If, however, pre-hashing with a hash function h is used, then the capabilities of the attacker are reduced to producing a pair (d, s), where s is a valid signature for the signature scheme's input d. However, the attacker still needs to find a pre-image m' with h(m')=d to a have a pair consisting of a message and a valid signature.

Existential forgery attack in EdDSA

There is no known existential forgery attack for EdDSA, and it is conjectured to be existential unforgeable (there is also a claim that an existential forgery attack for EdDSA implies a polynomial time attack to solve the discrete logarithm problem in the corresponding elliptic curve).

Besides that, an existential forgery attack would have no consequences for block and transaction signatures in Lisk, as this attack does not imply any control over the message. That means, if an attacker finds a valid message-signature pair (m, s), the probability that the message m represents a valid transaction or block is negligible. Consequently, the message would be rejected by the protocol.

Collisions and pre-images in the pre-hash function

Using a pre-hash function H' for EdDSA reduces the security of the signature scheme: Assume an attacker finds messages m1 and m2 with H'(m1)=H'(m2), i.e. a collision in H', and convinces an legitimate signer to sign m1. Then, the resulting signature would be valid for m2 as well and could be exploited by the attacker.
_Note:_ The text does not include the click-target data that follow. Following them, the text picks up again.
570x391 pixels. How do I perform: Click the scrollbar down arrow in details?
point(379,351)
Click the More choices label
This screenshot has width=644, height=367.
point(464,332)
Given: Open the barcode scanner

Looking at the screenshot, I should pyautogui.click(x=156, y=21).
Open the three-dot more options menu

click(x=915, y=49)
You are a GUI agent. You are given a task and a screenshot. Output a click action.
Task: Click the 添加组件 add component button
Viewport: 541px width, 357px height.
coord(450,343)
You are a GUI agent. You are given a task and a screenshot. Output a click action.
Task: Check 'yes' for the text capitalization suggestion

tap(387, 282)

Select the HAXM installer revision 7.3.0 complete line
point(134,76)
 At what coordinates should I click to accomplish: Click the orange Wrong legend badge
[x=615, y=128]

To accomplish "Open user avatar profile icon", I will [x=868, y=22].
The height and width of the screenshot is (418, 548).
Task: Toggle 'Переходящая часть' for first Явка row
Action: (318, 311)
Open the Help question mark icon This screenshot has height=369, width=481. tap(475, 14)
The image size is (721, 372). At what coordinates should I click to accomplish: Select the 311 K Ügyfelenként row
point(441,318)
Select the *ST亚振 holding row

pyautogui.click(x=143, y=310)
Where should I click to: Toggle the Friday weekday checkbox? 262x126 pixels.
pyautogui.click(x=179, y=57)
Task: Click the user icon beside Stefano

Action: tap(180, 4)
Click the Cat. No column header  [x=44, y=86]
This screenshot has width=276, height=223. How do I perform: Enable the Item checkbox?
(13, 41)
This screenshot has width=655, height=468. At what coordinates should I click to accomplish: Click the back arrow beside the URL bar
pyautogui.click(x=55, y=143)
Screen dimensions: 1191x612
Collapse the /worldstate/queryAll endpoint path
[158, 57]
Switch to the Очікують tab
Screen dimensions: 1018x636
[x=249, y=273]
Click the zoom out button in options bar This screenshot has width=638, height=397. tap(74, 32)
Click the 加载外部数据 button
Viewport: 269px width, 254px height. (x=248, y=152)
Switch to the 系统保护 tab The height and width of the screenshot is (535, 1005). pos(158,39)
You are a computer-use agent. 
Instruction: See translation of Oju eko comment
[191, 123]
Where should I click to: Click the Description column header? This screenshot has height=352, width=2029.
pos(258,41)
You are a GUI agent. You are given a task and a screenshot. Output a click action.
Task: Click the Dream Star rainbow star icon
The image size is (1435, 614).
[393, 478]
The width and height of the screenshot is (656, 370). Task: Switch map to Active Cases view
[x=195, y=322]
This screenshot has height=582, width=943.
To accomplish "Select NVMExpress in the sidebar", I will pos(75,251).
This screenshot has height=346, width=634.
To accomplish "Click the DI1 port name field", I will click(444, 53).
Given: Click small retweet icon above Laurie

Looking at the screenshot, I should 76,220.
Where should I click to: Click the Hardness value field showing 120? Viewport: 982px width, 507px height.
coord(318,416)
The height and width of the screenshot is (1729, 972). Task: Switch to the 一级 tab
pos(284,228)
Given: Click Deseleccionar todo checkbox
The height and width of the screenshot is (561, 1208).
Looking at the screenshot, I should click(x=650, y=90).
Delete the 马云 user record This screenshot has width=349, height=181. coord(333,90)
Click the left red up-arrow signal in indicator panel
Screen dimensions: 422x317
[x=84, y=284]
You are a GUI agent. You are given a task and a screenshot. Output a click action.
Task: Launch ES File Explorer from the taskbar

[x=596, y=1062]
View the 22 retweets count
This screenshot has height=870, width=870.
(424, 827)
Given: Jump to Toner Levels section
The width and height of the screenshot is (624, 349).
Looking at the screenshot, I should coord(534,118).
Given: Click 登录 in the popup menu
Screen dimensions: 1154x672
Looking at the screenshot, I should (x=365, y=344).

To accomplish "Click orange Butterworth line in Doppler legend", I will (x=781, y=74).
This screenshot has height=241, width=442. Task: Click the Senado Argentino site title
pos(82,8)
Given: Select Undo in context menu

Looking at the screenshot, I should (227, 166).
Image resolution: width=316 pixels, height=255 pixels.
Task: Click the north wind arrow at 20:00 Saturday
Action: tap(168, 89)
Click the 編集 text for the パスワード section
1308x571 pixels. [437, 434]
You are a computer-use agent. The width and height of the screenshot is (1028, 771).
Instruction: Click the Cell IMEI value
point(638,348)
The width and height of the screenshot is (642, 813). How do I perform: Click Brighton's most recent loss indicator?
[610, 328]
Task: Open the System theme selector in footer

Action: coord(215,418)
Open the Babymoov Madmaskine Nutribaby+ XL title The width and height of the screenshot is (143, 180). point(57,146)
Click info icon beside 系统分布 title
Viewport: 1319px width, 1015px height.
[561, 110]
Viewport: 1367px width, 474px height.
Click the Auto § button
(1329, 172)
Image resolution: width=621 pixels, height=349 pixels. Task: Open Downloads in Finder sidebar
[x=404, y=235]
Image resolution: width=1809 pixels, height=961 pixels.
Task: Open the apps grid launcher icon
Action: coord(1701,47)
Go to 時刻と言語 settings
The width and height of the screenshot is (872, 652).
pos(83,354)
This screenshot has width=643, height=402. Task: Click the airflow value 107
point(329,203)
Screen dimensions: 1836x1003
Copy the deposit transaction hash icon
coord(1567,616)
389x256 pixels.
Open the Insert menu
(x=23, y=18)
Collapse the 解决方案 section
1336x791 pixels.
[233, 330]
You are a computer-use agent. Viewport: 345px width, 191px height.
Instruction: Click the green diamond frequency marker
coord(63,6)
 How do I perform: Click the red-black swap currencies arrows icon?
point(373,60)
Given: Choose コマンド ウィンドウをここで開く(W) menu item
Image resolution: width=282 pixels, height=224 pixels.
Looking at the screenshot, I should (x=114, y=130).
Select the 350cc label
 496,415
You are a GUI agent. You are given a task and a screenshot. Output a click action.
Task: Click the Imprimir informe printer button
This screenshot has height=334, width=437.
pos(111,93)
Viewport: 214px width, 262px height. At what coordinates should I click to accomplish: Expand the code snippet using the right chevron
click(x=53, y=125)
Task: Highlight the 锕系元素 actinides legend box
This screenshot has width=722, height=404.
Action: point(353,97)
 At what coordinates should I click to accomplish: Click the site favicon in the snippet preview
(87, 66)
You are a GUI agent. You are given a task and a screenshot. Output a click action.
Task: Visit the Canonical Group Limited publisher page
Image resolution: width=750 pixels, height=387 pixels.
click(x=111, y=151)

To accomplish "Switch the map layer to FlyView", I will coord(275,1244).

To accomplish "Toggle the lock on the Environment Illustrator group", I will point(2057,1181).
For this reason, also the designers of EdDSA discourage to use hash-then-sign for EdDSA.

Moreover, a successful pre-image attack on H' could be exploited. If an attacker knows some message-signature pairs (m1, s1), ..., (mk, sk) of a legitimate signer, then he can also compute easily all digest H'(m1), ..., H'(mk). If he finds any message m with H'(m)=H'(mi) for an i in {1,...,k}, then si would be a valid signature for m, which could be exploited. In the specific case of the Lisk network, the legitimate signer could be an exchange platform, as they may have many transactions, i.e. many publicly known message-signature pairs, and many funds. The attacker may then brute force through the set of transactions in which funds get transferred from the exchange account to the attacker's account. If the attacker finds such a transaction, the probability that the two transaction IDs are equal is very low. Therefore, the found transaction would be accepted by the Lisk protocol due to the valid signature and the unique transaction ID.

In contrast, these two attacks are not possible when using EdDSA without hash-the-sign. Also, EdDSA is resistant to collisions in the hash function H, and any pre-image knowledge with regard to H would not yield any advantage for an attacker.

The currently used pre-hash function, SHA-256, has collision resistance of 128 bit and pre-image resistance of 256 bit. That said, using Ed25519-SHA-512 with pre-hash function SHA-256 can still be considered as secure. Nevertheless, pre-hashing reduces the security of EdDSA unnecessarily.

Backwards Compatibility

The changes introduce a hard fork because block and transaction signatures derived from the current protocol (using hash-then-sign) are rejected in the proposed protocol, and vice versa.